MA requires me to identify myself and the poll workers check me off a list. They don't ask for ID. Apparently Indiana and Georgia in 2005 were the first states to mandate that a government photo ID must be presented. The law is widely understood to be an attempt by the GOP to prevent some (mostly Democratic) poor from voting since many of them don't have photo IDs..

Last week, in Crawford v. Marion County Election Board the Supreme Court held by a 6-3 majority that an Indiana law requiring voters to provide picture identification did not violate the Constitution.

"Three Justices said the evidence offered against the requirement in Indiana did not support a challenge to the law as written — that is, a “facial” challenge – and three others said the law only imposed a minimal and justified burden on voters"

"While the Court’s main opinion said it was 'fair to infer that partisan considerations may have played a significant role' in enacting the photo ID law, it went on to say that that law was neutral in its application and was adequately supported by the justifications the state had offered."

"In discussing the claim that ID laws are needed to combat voter fraud, Stevens noted that the record in the Indiana case 'contains no evidencde of any [voter impersonation] fraud actually occurring in Indiana at any time in its history.' Still, he wrote, 'it remains true that flagrant examples of such fraud in other parts of the country have been documented throughout this nation’s history by respected historians and journalists, that occasional examples have surfaced in recent years, and that Indiana’s own experience with fraudulent voting' in an absentee ballot scandal in 2003 in a mayoral election 'demonstrate that not only is the risk of voter fraud real but that it could affect the outcome of a close election.'"

Wikipedia says "Under the Indiana law, voters who do not have a photo ID may cast a provisional ballot. To have their votes counted, they must visit a designated government office within 10 days and either bring a photo ID or sign a statement saying they can't afford one."

Here's a documented case of the new law preventing 12 people from legitimately voting in yesterday's primary in Indiana. 12 nuns. "A dozen Indiana nuns were turned away from a polling place by a fellow sister yesterday because they didn't have state or federal identification bearing a photograph."

"The nuns, all in their 80s or 90s, did not get one but came to the precinct anyway. Some showed up with outdated passports. None of them drives. They were not given provisional ballots because it would be impossible to get them to a motor vehicle branch and back in the 10-day time frame allotted by the law, McGuire said. 'You have to remember that some of these ladies don't walk well. They're in wheelchairs or on walkers or electric carts.'"

ACS Blog wrote that Supreme Court found "Without solid proof of burden in the record, Indiana’s justifications for its laws were good enough." Maybe there will be more challenges.

More on the Ruling

Rick Hasen's Election Law Blog (seriously!) has more about the standard used in the ruling and comparing it to Harper, where the court struck down a poll tax applied equally to everyone. In Crawford the court ruled that strict scrutiny doesn't apply here and I learned that "Strict scrutiny is the second most stringent standard of judicial review" and that it's second to "super strict scrutiny".
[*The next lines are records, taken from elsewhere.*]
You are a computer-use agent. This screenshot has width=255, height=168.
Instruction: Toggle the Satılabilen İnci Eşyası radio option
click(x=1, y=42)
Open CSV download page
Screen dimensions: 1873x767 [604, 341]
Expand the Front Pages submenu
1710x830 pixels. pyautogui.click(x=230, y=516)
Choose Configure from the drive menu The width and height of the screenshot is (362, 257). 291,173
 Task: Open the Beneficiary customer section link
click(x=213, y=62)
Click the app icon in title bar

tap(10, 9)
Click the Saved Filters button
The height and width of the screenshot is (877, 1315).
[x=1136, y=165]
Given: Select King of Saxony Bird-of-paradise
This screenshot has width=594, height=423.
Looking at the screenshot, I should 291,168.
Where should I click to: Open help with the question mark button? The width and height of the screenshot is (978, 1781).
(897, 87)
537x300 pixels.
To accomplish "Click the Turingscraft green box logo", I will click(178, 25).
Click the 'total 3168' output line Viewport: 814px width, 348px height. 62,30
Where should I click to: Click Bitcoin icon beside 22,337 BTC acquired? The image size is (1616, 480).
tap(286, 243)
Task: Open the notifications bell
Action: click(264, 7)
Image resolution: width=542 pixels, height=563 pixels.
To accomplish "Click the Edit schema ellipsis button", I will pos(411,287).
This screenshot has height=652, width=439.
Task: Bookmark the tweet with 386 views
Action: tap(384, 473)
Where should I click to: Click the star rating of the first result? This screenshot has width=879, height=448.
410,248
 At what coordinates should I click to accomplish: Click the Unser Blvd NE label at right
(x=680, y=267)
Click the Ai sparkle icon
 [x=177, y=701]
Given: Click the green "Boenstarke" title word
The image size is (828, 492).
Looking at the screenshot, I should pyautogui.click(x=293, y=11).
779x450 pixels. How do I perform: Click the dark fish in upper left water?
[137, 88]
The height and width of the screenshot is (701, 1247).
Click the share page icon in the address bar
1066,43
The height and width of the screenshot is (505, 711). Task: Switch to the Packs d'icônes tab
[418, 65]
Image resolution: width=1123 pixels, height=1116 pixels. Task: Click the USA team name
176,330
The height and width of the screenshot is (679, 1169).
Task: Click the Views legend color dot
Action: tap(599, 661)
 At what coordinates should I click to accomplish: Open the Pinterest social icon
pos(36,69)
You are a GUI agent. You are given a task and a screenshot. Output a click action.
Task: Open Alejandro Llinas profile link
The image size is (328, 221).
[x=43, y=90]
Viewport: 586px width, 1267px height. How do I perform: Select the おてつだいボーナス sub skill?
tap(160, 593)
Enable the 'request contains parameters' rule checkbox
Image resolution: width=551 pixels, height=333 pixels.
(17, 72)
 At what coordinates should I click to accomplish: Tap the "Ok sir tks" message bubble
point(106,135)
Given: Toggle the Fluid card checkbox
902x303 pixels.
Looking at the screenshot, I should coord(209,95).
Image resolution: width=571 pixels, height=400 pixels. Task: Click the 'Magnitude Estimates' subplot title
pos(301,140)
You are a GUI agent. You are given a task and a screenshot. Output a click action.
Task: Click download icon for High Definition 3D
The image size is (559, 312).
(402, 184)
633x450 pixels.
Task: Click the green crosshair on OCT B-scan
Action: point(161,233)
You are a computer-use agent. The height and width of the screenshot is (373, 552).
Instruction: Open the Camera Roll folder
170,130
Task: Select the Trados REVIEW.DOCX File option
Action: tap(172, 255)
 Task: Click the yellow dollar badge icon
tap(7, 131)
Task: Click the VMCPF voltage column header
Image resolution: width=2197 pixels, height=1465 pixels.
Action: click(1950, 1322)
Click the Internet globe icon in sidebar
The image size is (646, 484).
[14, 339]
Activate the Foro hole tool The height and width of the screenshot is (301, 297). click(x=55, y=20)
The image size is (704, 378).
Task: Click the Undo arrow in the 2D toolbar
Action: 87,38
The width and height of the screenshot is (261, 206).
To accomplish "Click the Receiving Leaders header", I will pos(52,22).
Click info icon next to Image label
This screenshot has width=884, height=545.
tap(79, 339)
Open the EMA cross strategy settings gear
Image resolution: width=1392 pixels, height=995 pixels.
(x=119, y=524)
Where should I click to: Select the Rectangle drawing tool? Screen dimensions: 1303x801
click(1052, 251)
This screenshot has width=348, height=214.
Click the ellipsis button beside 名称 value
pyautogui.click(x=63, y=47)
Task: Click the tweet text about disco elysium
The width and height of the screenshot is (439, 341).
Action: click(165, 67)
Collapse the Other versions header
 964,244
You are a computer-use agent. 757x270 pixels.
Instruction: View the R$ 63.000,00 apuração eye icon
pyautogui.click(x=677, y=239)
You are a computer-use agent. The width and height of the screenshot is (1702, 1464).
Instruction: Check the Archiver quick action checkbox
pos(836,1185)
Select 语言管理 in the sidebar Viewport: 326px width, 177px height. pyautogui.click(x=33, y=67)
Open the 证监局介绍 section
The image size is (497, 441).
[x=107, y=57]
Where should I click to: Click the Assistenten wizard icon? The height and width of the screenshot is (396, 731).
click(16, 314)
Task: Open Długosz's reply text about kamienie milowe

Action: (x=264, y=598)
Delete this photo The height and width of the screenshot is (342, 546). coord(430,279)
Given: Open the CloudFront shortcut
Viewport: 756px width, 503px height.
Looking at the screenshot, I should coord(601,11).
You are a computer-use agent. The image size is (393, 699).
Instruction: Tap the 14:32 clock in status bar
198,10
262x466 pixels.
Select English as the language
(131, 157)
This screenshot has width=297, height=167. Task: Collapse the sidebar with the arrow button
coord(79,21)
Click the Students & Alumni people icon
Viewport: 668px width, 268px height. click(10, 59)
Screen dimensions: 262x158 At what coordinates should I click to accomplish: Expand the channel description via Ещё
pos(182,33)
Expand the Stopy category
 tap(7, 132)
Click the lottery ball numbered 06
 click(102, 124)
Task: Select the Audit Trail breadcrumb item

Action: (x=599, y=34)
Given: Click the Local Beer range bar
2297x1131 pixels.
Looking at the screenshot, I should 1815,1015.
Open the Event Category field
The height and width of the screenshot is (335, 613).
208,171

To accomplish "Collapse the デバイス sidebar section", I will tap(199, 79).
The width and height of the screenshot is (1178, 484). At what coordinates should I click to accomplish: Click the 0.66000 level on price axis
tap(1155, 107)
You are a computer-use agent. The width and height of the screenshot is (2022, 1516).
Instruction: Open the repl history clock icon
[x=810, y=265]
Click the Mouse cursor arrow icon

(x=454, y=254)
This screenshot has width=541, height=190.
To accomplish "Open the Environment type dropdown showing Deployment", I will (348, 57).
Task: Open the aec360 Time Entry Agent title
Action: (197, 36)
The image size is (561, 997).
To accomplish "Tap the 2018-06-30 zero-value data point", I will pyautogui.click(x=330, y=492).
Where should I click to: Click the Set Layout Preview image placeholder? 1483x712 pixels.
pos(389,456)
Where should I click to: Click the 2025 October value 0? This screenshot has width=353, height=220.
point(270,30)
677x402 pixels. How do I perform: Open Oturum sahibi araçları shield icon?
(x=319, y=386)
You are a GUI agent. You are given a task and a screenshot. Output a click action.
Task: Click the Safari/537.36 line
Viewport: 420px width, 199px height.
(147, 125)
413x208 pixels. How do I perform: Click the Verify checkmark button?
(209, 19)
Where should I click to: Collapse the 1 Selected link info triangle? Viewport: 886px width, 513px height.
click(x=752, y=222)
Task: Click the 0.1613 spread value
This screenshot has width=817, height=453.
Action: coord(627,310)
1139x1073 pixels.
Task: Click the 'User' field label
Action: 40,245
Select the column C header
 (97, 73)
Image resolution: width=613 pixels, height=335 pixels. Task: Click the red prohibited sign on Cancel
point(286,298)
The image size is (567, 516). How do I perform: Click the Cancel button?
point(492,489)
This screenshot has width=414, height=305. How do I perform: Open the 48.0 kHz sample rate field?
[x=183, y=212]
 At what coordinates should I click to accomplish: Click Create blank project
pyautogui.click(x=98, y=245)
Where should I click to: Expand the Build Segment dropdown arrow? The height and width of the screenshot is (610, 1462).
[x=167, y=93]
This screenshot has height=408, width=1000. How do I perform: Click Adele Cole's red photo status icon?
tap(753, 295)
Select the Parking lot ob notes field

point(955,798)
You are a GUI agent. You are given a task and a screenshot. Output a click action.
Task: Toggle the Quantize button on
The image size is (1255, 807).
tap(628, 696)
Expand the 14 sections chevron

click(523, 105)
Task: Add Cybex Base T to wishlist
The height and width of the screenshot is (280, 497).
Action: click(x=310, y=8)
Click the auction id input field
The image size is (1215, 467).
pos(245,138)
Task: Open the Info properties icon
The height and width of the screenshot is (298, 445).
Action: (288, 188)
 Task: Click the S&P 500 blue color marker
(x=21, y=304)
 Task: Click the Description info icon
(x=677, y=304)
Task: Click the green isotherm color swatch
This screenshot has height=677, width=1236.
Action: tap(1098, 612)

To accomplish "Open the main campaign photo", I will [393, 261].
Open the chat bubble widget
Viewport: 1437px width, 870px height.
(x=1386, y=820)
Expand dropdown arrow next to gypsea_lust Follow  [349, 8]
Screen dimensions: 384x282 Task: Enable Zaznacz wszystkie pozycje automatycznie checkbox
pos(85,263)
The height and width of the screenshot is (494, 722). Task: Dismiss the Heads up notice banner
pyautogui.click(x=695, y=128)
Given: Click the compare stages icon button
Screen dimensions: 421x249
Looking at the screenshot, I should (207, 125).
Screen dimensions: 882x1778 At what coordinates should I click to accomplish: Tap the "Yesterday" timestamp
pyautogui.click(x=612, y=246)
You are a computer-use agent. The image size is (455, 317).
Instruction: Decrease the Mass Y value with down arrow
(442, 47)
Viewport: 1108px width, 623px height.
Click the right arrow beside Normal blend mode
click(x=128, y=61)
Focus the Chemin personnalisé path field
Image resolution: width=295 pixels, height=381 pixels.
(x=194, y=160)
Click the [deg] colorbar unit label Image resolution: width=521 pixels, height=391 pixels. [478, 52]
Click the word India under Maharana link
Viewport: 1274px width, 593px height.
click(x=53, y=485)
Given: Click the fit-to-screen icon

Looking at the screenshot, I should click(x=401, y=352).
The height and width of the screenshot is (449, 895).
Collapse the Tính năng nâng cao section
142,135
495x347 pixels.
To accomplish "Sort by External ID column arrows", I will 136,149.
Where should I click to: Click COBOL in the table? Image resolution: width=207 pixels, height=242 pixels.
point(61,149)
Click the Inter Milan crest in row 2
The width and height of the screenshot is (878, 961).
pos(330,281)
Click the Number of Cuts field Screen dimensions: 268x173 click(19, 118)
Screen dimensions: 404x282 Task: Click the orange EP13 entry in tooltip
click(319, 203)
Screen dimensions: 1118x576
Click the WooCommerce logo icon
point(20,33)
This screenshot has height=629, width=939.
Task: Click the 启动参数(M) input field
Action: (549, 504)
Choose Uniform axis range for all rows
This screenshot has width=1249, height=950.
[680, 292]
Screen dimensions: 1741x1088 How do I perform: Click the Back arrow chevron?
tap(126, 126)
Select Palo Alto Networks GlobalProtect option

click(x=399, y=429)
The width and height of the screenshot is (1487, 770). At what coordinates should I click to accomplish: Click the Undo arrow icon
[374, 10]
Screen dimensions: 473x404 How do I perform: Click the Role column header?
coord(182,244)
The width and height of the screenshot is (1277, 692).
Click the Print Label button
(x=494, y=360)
William Mcgeveran talks about the privacy implications of the ruling. "But in Crawford, there is no mention of the privacy impact of turning voting into yet another important activity that you cannot accomplish without "showing your papers." And since it is now basically impossible to board an aircraft, enter a federal building, or cash a check without showing ID, voter ID requirements become just another event in an accelerating trend toward an ID society."

The LA Times writes how this ruling is another example of Roberts attempt to use narrow rulings to bring together majorities.

"In the past, the court was willing to strike down laws before they went into effect out of concern that the rights of some people might be violated. For example, the justices used that approach to void laws that regulated abortion or restricted pornography on the Internet. But since Chief Justice John G. Roberts Jr. joined the court three years ago, that approach has been cast aside...[the new model is to ] Produce evidence that a law has actually violated someone's rights, and name names if you can. Only then might the court rule that a law is unconstitutional for those in the same situation."

"Lazarus said the voter ID and lethal injection decisions were 'an expression of the chief's stated preference for narrow rulings. What is interesting is that Stevens has been willing now to join that effort, as has [Justice Anthony M.] Kennedy.'
In both cases, Justices Antonin Scalia and Clarence Thomas would have gone further and closed the door to future challenges."